▶ ASSIGNMENT
Only certain lines below are wanted: those starting at the line containing "International (880, 116)" and ending at the line containing "Send message (128, 1968)", both included, each retyped exactly.

▶ SUPPLIED RECORDS

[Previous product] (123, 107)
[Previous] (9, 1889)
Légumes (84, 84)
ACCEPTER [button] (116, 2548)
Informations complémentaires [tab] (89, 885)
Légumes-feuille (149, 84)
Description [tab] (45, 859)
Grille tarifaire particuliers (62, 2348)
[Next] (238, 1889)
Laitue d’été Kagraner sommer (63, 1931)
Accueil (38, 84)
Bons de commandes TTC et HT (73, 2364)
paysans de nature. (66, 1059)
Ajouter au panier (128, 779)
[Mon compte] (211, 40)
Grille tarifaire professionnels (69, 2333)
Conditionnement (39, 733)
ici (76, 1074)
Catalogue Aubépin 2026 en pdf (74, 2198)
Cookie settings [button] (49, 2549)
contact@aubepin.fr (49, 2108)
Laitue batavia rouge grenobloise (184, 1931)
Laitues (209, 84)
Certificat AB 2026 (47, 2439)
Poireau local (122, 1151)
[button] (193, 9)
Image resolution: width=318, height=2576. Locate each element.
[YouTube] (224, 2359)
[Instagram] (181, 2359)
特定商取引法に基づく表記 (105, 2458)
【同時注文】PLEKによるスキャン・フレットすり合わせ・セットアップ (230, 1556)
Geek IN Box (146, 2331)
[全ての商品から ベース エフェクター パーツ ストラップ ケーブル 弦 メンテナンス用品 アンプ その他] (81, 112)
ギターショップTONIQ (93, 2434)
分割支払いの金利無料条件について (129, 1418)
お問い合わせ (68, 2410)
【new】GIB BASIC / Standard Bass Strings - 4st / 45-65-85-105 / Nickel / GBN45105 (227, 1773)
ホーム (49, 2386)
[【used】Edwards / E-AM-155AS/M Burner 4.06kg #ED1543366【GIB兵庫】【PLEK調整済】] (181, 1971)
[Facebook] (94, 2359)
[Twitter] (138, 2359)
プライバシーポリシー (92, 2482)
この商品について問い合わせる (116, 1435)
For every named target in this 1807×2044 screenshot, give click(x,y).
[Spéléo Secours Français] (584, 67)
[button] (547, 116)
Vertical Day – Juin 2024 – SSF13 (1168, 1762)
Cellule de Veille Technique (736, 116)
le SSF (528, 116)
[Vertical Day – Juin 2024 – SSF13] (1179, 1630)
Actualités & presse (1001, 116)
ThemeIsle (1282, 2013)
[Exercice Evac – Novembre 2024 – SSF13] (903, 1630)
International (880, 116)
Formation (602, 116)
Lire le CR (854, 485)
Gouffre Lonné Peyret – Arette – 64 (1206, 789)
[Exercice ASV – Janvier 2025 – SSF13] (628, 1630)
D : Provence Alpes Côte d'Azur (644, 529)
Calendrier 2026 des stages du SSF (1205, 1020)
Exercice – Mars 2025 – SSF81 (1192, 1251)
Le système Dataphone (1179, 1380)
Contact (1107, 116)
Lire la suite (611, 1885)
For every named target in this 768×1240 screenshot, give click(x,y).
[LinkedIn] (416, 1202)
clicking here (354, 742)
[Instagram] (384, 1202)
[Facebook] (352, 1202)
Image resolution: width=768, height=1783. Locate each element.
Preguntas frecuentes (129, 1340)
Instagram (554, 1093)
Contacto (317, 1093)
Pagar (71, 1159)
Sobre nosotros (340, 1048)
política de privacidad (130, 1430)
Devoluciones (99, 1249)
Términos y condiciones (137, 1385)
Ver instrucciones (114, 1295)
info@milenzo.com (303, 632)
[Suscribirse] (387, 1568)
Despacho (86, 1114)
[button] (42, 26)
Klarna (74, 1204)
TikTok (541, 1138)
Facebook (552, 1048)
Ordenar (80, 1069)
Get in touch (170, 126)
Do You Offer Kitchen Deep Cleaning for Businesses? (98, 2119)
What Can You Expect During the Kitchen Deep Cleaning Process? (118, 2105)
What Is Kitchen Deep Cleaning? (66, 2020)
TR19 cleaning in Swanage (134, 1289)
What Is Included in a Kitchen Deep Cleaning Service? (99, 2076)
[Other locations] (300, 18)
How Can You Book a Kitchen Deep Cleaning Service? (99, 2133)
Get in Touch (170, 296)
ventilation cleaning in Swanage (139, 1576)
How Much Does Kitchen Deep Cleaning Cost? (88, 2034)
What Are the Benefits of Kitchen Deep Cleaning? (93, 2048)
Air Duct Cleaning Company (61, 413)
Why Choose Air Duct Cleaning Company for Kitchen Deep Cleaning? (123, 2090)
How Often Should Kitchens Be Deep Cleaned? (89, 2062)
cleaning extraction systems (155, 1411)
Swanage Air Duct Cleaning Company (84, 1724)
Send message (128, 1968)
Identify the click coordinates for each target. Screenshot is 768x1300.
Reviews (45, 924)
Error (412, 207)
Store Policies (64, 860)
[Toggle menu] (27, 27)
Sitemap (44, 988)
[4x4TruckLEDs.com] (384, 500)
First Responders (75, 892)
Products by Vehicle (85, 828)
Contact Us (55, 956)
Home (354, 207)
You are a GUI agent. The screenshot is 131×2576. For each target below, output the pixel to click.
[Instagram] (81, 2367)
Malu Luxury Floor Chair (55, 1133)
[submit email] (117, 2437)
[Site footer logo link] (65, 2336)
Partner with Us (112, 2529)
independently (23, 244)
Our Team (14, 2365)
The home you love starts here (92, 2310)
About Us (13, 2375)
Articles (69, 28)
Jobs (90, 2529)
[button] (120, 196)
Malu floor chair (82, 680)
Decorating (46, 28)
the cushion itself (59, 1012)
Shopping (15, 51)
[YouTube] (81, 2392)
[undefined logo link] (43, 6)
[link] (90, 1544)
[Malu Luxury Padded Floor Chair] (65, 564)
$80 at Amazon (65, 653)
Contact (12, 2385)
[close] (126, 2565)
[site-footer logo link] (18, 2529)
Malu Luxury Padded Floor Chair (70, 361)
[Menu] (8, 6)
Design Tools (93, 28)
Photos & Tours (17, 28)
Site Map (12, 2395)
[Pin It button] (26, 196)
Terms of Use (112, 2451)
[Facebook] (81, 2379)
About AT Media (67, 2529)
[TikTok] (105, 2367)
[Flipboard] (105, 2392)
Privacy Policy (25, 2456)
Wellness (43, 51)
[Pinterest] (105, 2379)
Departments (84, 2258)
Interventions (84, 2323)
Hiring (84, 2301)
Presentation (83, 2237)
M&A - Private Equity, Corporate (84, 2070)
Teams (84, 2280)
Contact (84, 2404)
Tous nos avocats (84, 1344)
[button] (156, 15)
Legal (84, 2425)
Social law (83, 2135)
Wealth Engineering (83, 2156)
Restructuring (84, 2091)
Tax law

▶ RESULT BELOW
International (880, 116)
Formation (602, 116)
Lire le CR (854, 485)
Gouffre Lonné Peyret – Arette – 64 (1206, 789)
[Exercice ASV – Janvier 2025 – SSF13] (628, 1630)
D : Provence Alpes Côte d'Azur (644, 529)
Calendrier 2026 des stages du SSF (1205, 1020)
Exercice – Mars 2025 – SSF81 (1192, 1251)
Le système Dataphone (1179, 1380)
Contact (1107, 116)
Lire la suite (611, 1885)
For every named target in this 768×1240 screenshot, give click(x,y).
[LinkedIn] (416, 1202)
clicking here (354, 742)
[Instagram] (384, 1202)
[Facebook] (352, 1202)
Image resolution: width=768, height=1783. Locate each element.
Preguntas frecuentes (129, 1340)
Instagram (554, 1093)
Contacto (317, 1093)
Pagar (71, 1159)
Sobre nosotros (340, 1048)
política de privacidad (130, 1430)
Devoluciones (99, 1249)
Términos y condiciones (137, 1385)
Ver instrucciones (114, 1295)
info@milenzo.com (303, 632)
[Suscribirse] (387, 1568)
Despacho (86, 1114)
[button] (42, 26)
Klarna (74, 1204)
TikTok (541, 1138)
Facebook (552, 1048)
Ordenar (80, 1069)
Get in touch (170, 126)
Do You Offer Kitchen Deep Cleaning for Businesses? (98, 2119)
What Can You Expect During the Kitchen Deep Cleaning Process? (118, 2105)
What Is Kitchen Deep Cleaning? (66, 2020)
TR19 cleaning in Swanage (134, 1289)
What Is Included in a Kitchen Deep Cleaning Service? (99, 2076)
[Other locations] (300, 18)
How Can You Book a Kitchen Deep Cleaning Service? (99, 2133)
Get in Touch (170, 296)
ventilation cleaning in Swanage (139, 1576)
How Much Does Kitchen Deep Cleaning Cost? (88, 2034)
What Are the Benefits of Kitchen Deep Cleaning? (93, 2048)
Air Duct Cleaning Company (61, 413)
Why Choose Air Duct Cleaning Company for Kitchen Deep Cleaning? (123, 2090)
How Often Should Kitchens Be Deep Cleaned? (89, 2062)
cleaning extraction systems (155, 1411)
Swanage Air Duct Cleaning Company (84, 1724)
Send message (128, 1968)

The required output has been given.